The New Generation of Storms: Hurricane Ida


Photo found on Twitter @NASAEarth

Hurricane Ida left a trail of oil. Federal and state agencies and private companies are working to find and contain leaks in the Gulf of Mexico.

Hurricane Ida swept across the United States affecting much of the South as well as the East Coast last week, and though the rain has stopped our Nation is still dealing with the consequences of the hurricane. As of last Friday, there have been at least 82 confirmed deaths caused by Ida.        

New York City Mayor Bill Deblasio said, “We have to change our entire mind-set because we’re being dealt a very different hand of cards now, and it’s not just us, we saw the destruction of Hurricane Ida in Louisiana. We’ve seen what’s happening in the Southwest with unprecedented drought. We see what’s happening with the wildfires in the West Coast. We all understand this is coming from a climate crisis.” 

At the Federal level, President Biden visited Louisiana on September 3rd to survey damages caused by Hurricane Ida.  “This isn’t about being a Democrat or a Republican. We’re Americans and we’ll get through this together,” said the president. “These extreme storms, and the climate crisis, are here….we must be better prepared. We need to act.”

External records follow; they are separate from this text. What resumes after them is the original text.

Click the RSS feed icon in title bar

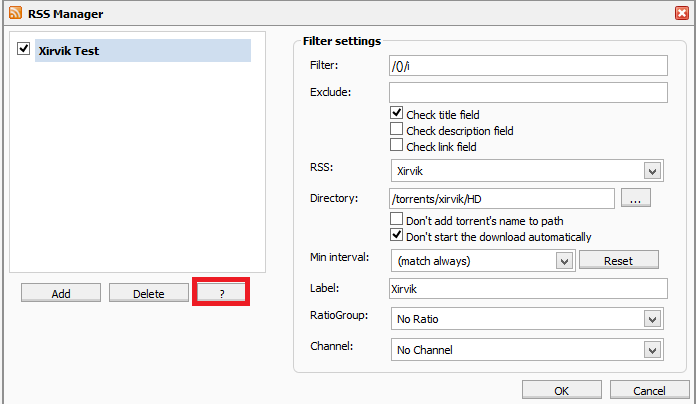click(16, 13)
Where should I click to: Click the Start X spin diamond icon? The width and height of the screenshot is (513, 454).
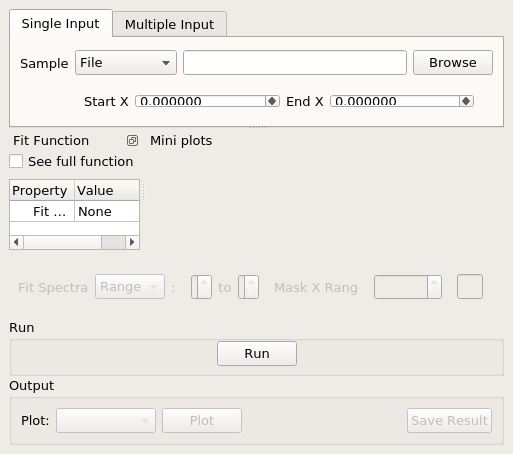(272, 101)
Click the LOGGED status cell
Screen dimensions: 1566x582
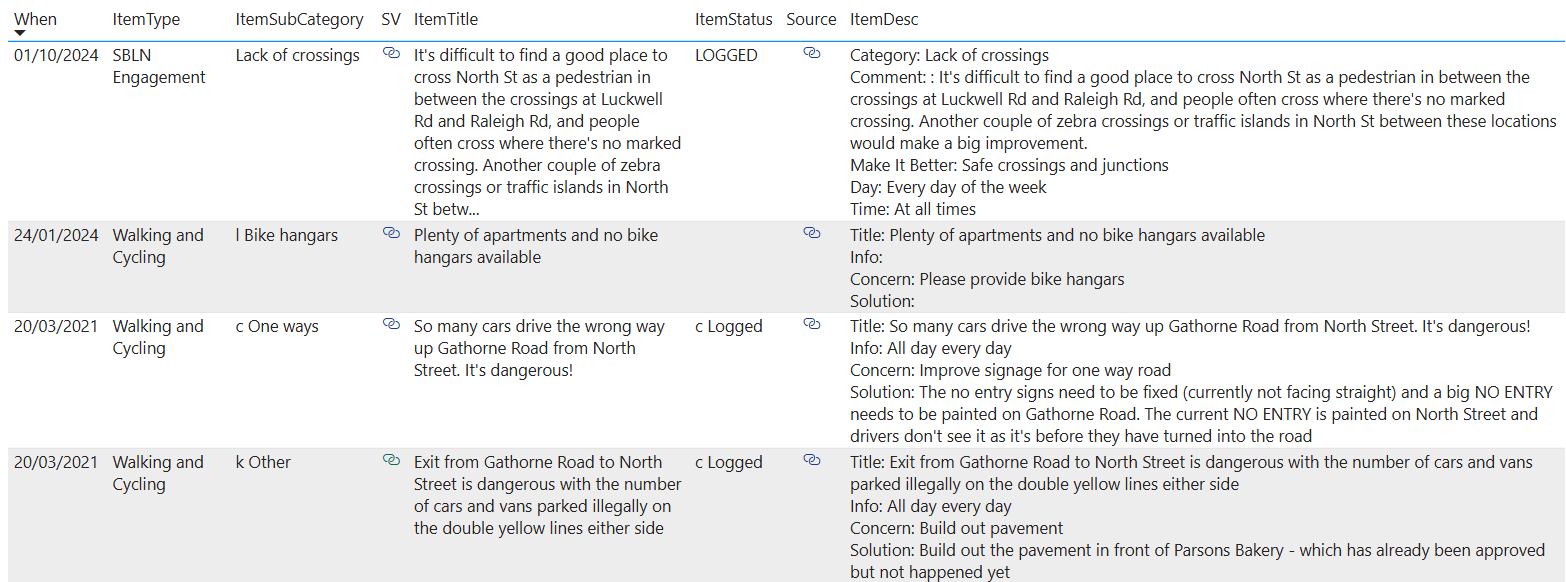pyautogui.click(x=726, y=56)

According to U.S.News, despite the evacuations, many hospitals needed to keep their emergency rooms open, some even remaining fully operational even with winds blowing off parts of the roof and buildings, debris breaking windows, and flooding.

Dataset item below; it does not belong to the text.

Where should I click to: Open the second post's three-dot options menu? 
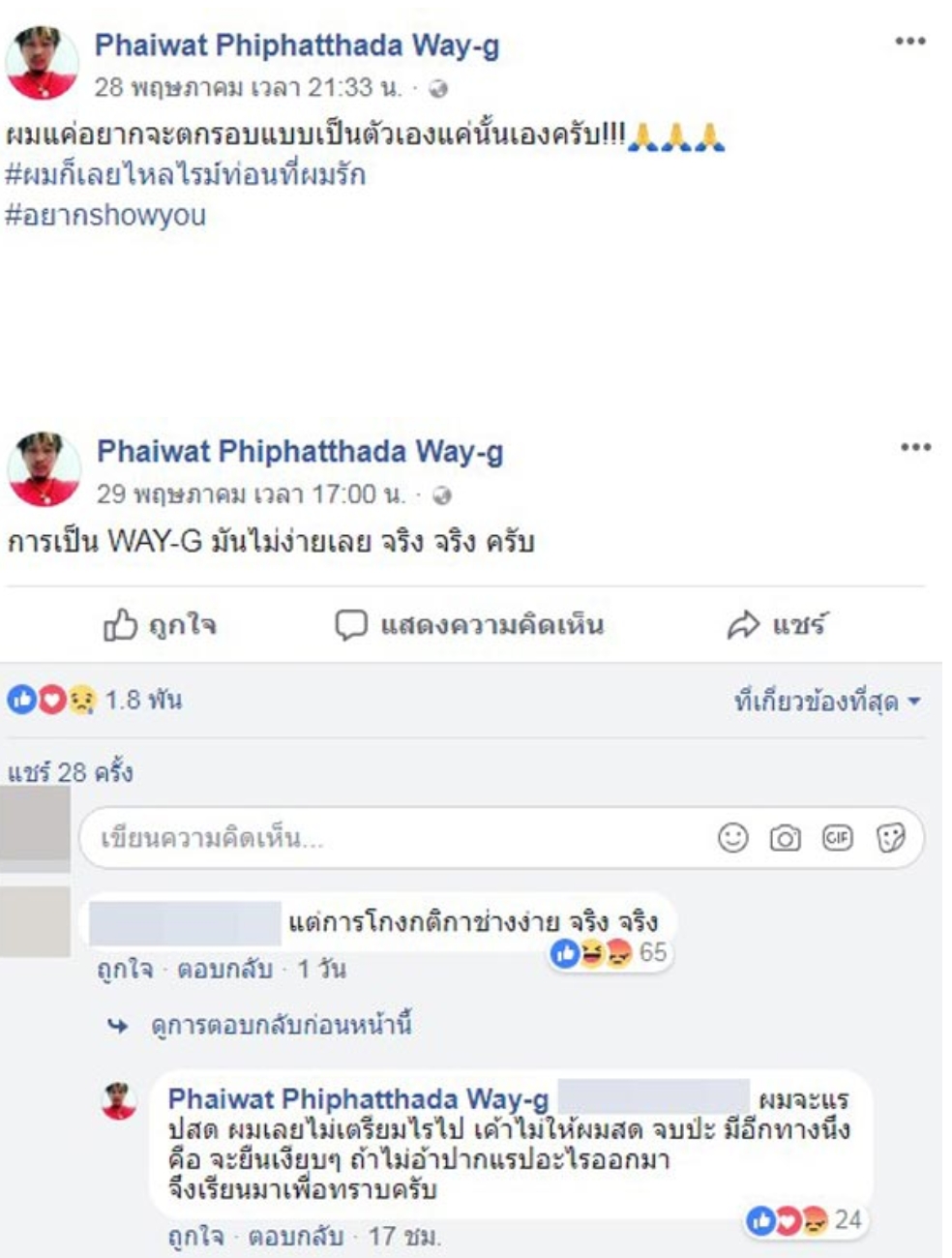click(x=915, y=446)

Thousands of Louisiana schools, hospitals, and homes are reeling from the effects of the storm and some are even still without power. Last week at Lady of The Sea General Hospital, winds ripped off a decent amount of the roof, and as a result, the Coast Guard was called to evacuate several patients. 160 patients were also evacuated from Ochsner Health, Louisiana’s largest hospital system as a result of flooding and power issues. This evacuation holds a special challenge when it comes to patients dealing with COVID-19, and the consequences of this evacuation on the overall hospital system of Louisiana remain unseen.

 Louisiana and other States in the South were not the only part of the Nation that was affected.  After coming inland, Ida advanced North, hitting the Northeastern States particularly hard, with rain and flooding ravaging many communities. Federal and State Officials in the Northeast promised to strengthen infrastructure and emergency procedures after Ida’s remnants swept through the region, according to the Washington Post.  According to these officials, both people and assets are being provided to help deal with the aftermath of the 6th most damaging Hurricane the United states has ever experienced.  

We need to further our efforts of ensuring hospitals and Infrastructure are prepared for this new generation of storms caused by climate change.